→ **PASSAGE TO READ**
=== Section Start ===

American politician and Army officer (1830–1886)

Sherod Luther "S. L." Leaphart (December 23, 1830 – June 27, 1886) was an American politician who served as the 2nd and 5th South Carolina Treasurer and the 16th South Carolina Comptroller General.

During the American Civil War, Leaphart served as a Confederate States Army officer, where he was severely wounded during the Battle of Gettysburg and held as a prisoner of war.

== Early life and education ==
Leaphart was born on December 23, 1830, in Lexington County, South Carolina, one of the children of Michael Leaphart and Susan Leaphart. His siblings included Godfrey Leaphart, served as a major and a member of the South Carolina House of Representatives. He was educated at Cokesbury, South Carolina, remaining there until 1854, after which he worked in mercantile trade until the outbreak of the Civil War.

== Military service ==
When South Carolina seceded from the Union and the Civil War began in 1861, Leaphart enlisted in Company A of the 2nd South Carolina Infantry Regiment in May 1861 (also known as the 2nd Palmetto Regiment), a unit recruited largely from the Columbia area and nicknamed the "Governor's Guards." He entered service as a sergeant and was subsequently promoted to lieutenant and then to captain, eventually commanding Company A.

Leapheart's company was attached to Kershaw's Brigade and fought in numerous major engagements of the Army of Northern Virginia, including First Manassas, the Seven Days Battles, Fredericksburg, and Chancellorsville.

=== Battle of Gettysburg ===
At the Battle of Gettysburg, Leaphart led Company A into action on July 2, 1863, during the fighting near the Wheatfield and Stony Hill. He was severely wounded in the right arm and captured by Union forces during the engagement. His arm was later amputated, and he was sent to the Union prisoner-of-war camp at Johnson's Island, Ohio, where Confederate officers captured at Gettysburg and elsewhere were held for the remainder of the war or until exchanged. He was released in early 1865, shortly before the Confederate surrender, and rejoined the army in Kennedy's brigade, part of Major General Joseph B. Kershaw's division within Lieutenant General James Longstreet's corps.

=== Section End ===

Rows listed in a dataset
=== Section Start ===

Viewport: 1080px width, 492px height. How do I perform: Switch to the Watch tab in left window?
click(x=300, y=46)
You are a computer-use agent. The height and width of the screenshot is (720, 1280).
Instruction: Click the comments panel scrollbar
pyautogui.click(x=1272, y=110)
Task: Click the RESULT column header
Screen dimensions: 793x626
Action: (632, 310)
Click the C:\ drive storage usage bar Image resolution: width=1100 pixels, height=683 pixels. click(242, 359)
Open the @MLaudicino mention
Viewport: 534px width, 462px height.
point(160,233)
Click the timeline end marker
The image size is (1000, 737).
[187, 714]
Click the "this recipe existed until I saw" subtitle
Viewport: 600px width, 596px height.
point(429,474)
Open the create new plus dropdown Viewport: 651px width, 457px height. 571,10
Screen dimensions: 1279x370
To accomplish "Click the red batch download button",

=== Section End ===

→ **AIM OF THE EXERCISE**
Repeat the part of the Leaphart biography above from "During the American" to "the Civil War.".

→ **REPLY**
During the American Civil War, Leaphart served as a Confederate States Army officer, where he was severely wounded during the Battle of Gettysburg and held as a prisoner of war.

== Early life and education ==
Leaphart was born on December 23, 1830, in Lexington County, South Carolina, one of the children of Michael Leaphart and Susan Leaphart. His siblings included Godfrey Leaphart, served as a major and a member of the South Carolina House of Representatives. He was educated at Cokesbury, South Carolina, remaining there until 1854, after which he worked in mercantile trade until the outbreak of the Civil War.